D.Conn.: Sovereign immunity bars RLUIPA damages
Connecticut's federal district court held that damages under the Religious Land Use and Institutionalized Persons Act (RLUIPA) are barred by sovereign immunity.
The court said it “would easily conclude” that RLUIPA provides for damages if not for the clear statement rule imposed on waivers of sovereign immunity. In dicta, the court said the Prisoner Litigation Reform Act (PLRA) supported this result, though other courts have concluded that PLRA’s limitations do not apply to similar claims when brought under the First Amendment. El Badrawi v. Dept. of Homeland Security, --- F.Supp.2d ---, 2008 WL 4397657 (D.Conn. Sep. 22, 2008) (No. 3:07CV1074).
El Badrawi brought constitutional, Federal Tort Claims Act and RLUIPA claims against DHS following his detention and agreement to leave the country in the face of likely deportation. He worked in biotechnology on an H1-B visa, but the government claimed unspecified national security reasons for deporting him. Prison officials denied El Badrawi’s request to take his meals on a schedule that allowed him to fast during Ramadan. He also asserted claims based on his detention itself and the medical treatment he received. The court refused to dismiss his constitutional and FTCA claims.

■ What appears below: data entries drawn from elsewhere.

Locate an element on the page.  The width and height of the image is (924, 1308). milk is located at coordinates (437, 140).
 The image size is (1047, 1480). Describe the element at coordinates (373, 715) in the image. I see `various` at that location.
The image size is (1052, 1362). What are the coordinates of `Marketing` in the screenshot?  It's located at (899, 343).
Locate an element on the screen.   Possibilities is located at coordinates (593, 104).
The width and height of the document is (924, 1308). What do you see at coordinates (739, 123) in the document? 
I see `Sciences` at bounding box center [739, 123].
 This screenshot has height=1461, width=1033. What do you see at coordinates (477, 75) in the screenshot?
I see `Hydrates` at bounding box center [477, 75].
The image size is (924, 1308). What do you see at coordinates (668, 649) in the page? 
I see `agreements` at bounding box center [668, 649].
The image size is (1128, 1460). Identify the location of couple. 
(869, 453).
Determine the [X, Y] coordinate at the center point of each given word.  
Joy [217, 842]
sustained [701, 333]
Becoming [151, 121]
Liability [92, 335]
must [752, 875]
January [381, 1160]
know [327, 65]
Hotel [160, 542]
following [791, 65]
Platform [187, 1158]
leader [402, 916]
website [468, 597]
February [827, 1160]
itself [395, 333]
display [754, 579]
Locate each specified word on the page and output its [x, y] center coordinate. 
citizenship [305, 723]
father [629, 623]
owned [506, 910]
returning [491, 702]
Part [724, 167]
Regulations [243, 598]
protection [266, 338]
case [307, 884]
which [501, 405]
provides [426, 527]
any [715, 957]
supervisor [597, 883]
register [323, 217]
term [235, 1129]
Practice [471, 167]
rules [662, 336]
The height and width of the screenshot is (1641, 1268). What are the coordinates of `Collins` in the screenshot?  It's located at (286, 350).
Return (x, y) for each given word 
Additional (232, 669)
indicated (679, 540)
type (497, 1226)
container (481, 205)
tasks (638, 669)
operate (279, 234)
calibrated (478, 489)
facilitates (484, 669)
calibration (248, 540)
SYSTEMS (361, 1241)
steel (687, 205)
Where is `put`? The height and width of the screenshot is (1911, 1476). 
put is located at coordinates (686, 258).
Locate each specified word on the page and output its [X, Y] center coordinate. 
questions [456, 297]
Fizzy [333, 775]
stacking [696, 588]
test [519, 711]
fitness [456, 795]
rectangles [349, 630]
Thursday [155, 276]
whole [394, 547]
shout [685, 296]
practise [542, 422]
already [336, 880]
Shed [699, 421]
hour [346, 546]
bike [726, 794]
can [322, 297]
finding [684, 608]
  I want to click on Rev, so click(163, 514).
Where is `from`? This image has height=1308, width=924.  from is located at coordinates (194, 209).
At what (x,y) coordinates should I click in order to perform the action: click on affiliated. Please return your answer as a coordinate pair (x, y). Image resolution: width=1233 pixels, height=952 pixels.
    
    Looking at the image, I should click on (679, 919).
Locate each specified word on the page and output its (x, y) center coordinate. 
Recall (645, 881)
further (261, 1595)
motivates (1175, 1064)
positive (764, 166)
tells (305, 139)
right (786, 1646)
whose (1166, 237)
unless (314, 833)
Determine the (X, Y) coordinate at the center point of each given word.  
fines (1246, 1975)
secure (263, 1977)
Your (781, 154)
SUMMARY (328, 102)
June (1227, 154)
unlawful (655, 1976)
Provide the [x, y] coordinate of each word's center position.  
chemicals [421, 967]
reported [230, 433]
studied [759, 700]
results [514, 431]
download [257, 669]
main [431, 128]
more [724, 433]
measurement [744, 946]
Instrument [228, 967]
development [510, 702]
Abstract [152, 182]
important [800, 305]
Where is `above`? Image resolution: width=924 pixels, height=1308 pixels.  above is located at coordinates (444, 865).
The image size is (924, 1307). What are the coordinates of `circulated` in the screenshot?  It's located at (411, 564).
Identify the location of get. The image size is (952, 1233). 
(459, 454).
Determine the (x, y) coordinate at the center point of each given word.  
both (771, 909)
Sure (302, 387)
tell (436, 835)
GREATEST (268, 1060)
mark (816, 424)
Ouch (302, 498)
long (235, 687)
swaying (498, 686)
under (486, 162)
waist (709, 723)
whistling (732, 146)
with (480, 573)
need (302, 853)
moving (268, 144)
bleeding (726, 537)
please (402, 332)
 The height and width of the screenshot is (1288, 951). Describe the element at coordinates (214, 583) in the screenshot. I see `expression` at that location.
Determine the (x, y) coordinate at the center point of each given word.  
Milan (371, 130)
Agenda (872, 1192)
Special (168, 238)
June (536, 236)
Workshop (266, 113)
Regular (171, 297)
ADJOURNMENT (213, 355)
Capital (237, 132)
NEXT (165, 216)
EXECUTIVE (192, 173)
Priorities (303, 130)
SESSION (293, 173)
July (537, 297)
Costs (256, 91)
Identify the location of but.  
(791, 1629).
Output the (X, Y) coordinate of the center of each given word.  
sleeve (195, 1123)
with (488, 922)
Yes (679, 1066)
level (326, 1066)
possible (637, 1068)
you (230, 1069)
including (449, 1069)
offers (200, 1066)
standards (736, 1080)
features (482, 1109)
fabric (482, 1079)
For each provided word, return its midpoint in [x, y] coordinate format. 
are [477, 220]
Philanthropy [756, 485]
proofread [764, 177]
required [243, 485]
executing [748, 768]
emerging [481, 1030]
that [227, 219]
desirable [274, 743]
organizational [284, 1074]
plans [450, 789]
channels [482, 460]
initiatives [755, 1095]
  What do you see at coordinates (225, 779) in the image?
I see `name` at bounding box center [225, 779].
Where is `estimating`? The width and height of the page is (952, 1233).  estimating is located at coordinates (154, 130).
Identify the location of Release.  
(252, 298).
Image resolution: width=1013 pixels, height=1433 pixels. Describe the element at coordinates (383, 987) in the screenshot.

There is a circuit split on damages under RLUIPA: Compare Madison v. Virginia, 474 F.3d 118 (4th Cir.2006) (no damages - summary here), with Smith v. Allen, 502 F.3d 1255 (11th Cir.2007) (permitting damages - summary here)). The district court said it found Madison more persuasive because Allen “failed to account for the special clear statement rules that apply when the federal government seeks to abrogate state sovereign immunity.” The court noted that a waiver of sovereign immunity must be “unequivocal” and that “additionally,” terms of RLUIPA must be “unambiguously spelled out” because it is a Spending Clause statute. The court’s language implies that the Spending Clause nature of RLUIPA adds some additional stringency to the sovereign immunity rule, though it is not clear how these two clear-statement rules operate in tandem. In any event, it concluded that RLUIPA’s provision for “appropriate relief,” 42 U.S.C. § 2000cc-2(a), was not explicit enough to provide for damages.
The court noted that Madison’s “analysis is also not wholly satisfying” because it (and courts following it) failed to discuss § 2000cc-2(f), which allows the federal government to sue “for injunctive or declaratory relief.” If “appropriate relief” in subsection (a) meant only injunctive and declaratory relief, the court asked, why would subsection (f) use more express language to say the same thing? This discrepancy would “easily” lead the court to conclude that “appropriate relief” includes damages, if it arose outside of the sovereign immunity context. But “even if that interpretation of RLUIPA is the ‘best’ one,” the applicable clear-statement rules required a contrary holding for the simple reason that “other interpretations of the phrase remain plausible.”
In a footnote, the court found “further support” in RLUIPA’s statement that it should not be construed to amend or repeal the PLRA. The PLRA, 42 U.S.C. § 1997e(e), states that prisoners cannot sue for damages “for mental or emotional injury” in the absence of physical injury. “Because religious deprivations will usually cause only mental or emotional injury,” the court opined, “the PLRA would presumably prohibit” damages for RLUIPA claims. It should be noted, however, that courts have split on whether the PLRA applies to religious exercise claims under the First Amendment, given that this would essentially immunize prison officials who violate religious freedom. Compare, e.g., Geiger v. Jowers, 404 F.3d 371 (5th Cir.2005) (does apply), with Canell v. Lightner, 143 F.3d 1210 (9th Cir.1998) (does not apply).